O acordo de gestão compartilhada vai ser assinado nesta quinta-feira, 12, em Brasília, entre a administração da Eletrobras e os governos estaduais. Carvalho Neto afirmou que este acordo não envolve nenhum tipo de aporte de recursos da companhia nas duas distribuidoras. “A Eletrobras não terá nenhum custo. A Eletrobras não está entrando para salvar a empresa (financeiramente). Quem está salvando são os próprios governos estaduais com o aporte de recursos emprestado pelo governo federal. Vamos ajudar na gestão”, explicou.

Os acordos são frutos de protocolos de intenções assinados em novembro de 2012, que permitiram aos governos estaduais receberem financiamento federal, via Caixa Econômica, para equacionamento de dívidas.
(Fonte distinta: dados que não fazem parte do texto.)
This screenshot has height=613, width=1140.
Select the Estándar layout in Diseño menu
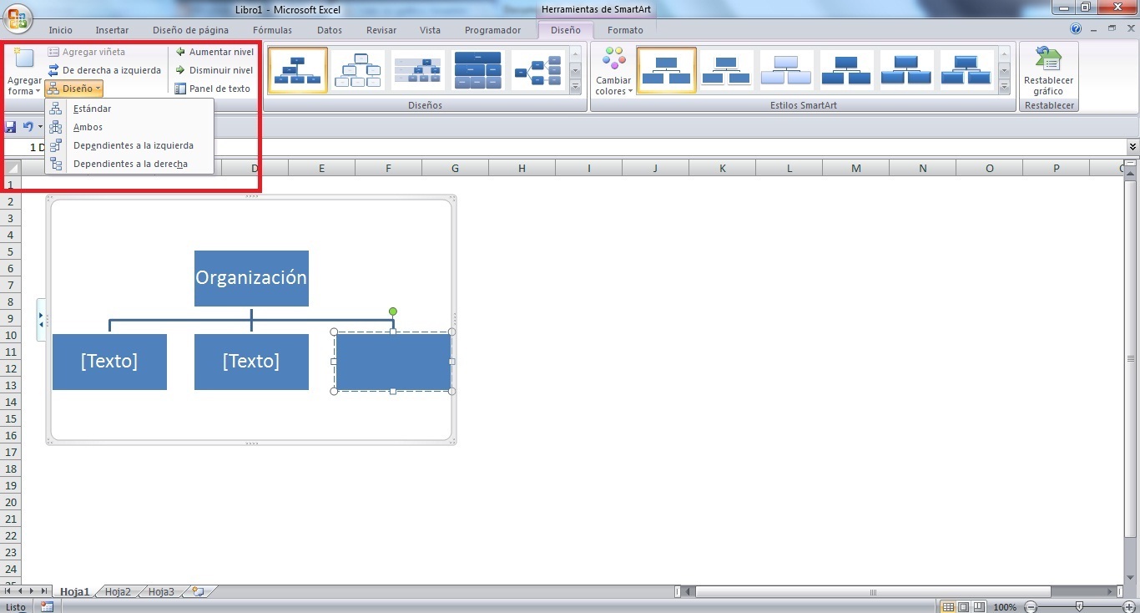coord(92,108)
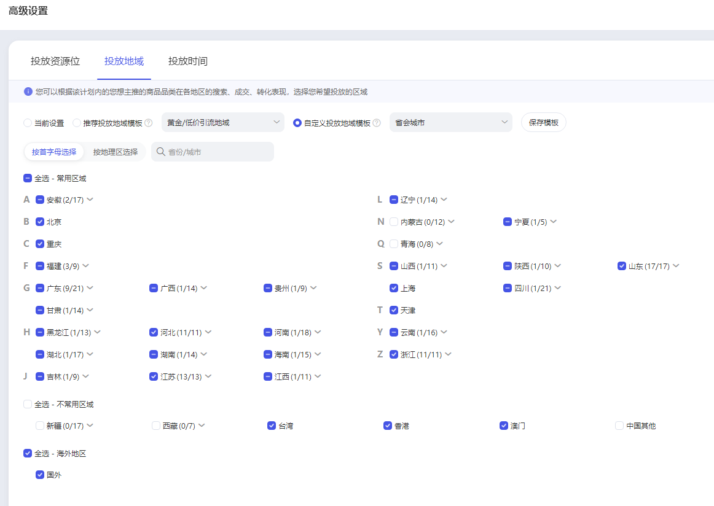This screenshot has width=714, height=506.
Task: Check the 内蒙古 checkbox
Action: pyautogui.click(x=394, y=222)
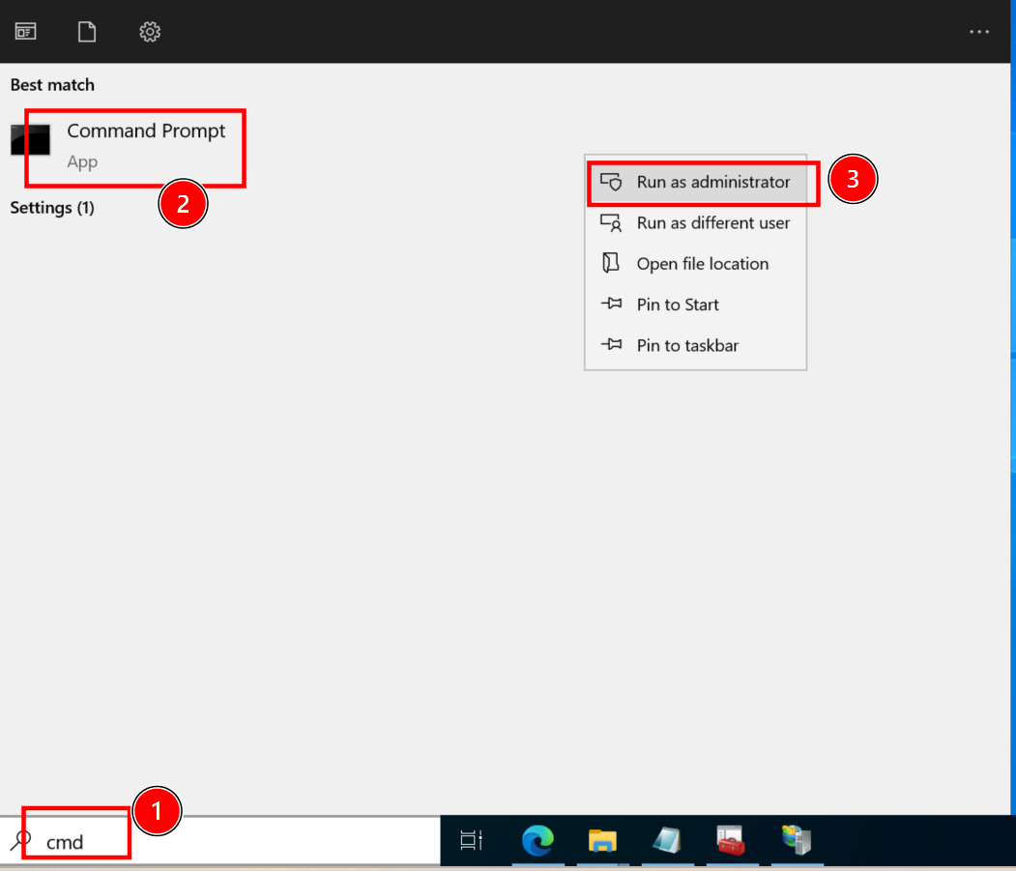Image resolution: width=1016 pixels, height=871 pixels.
Task: Pin Command Prompt to Start
Action: [677, 305]
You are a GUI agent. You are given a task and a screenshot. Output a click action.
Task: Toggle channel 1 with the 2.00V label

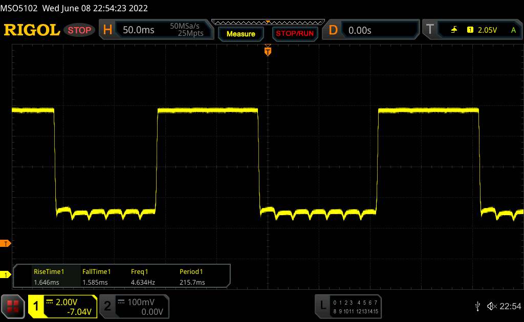pyautogui.click(x=62, y=306)
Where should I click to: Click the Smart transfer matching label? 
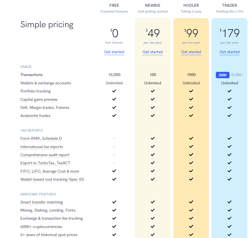click(x=42, y=202)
O Amapá obteve financiamento de R$ 1,4 bilhão, dividido em quatro parcelas, sendo que a última será liberada em 2015. Já Roraima recebeu dois financiamentos da Caixa – um no valor de R$ 260 milhões e outro no valor de R$ 344 milhões, cujo saldo será pago até 2014.

Na CEA, o acordo prevê que a Eletrobras indique três membros do Conselho de Administração, do total de seis; dois membros do Conselho Fiscal, do total de três; o presidente e o diretor de Planejamento e Expansão da empresa, enquanto o governo do Estado indicará os demais membros dos Conselhos de Administração e Fiscal, além dos diretores Administrativo-Financeiro e de Operações. Na CERR, a divisão de funções será a mesma.

Além de contribuir para melhorar a saúde econômica-financeira das duas concessionárias e a qualidade do serviço prestado, o acordo com os governos estaduais permitirá que a Eletrobras receba os seus créditos com a CEA e com a CERR. “As duas empresas têm dívidas com a Eletrobras. Com esses recursos que eles estão recebendo, eles estão nos pagando. Essas eram dívidas que provavelmente não receberíamos, e agora vamos receber”, disse. A dívida da CERR com a Eletrobras gira em torno de R$ 60 milhões, enquanto a da CEA é de aproximadamente R$ 700 milhões.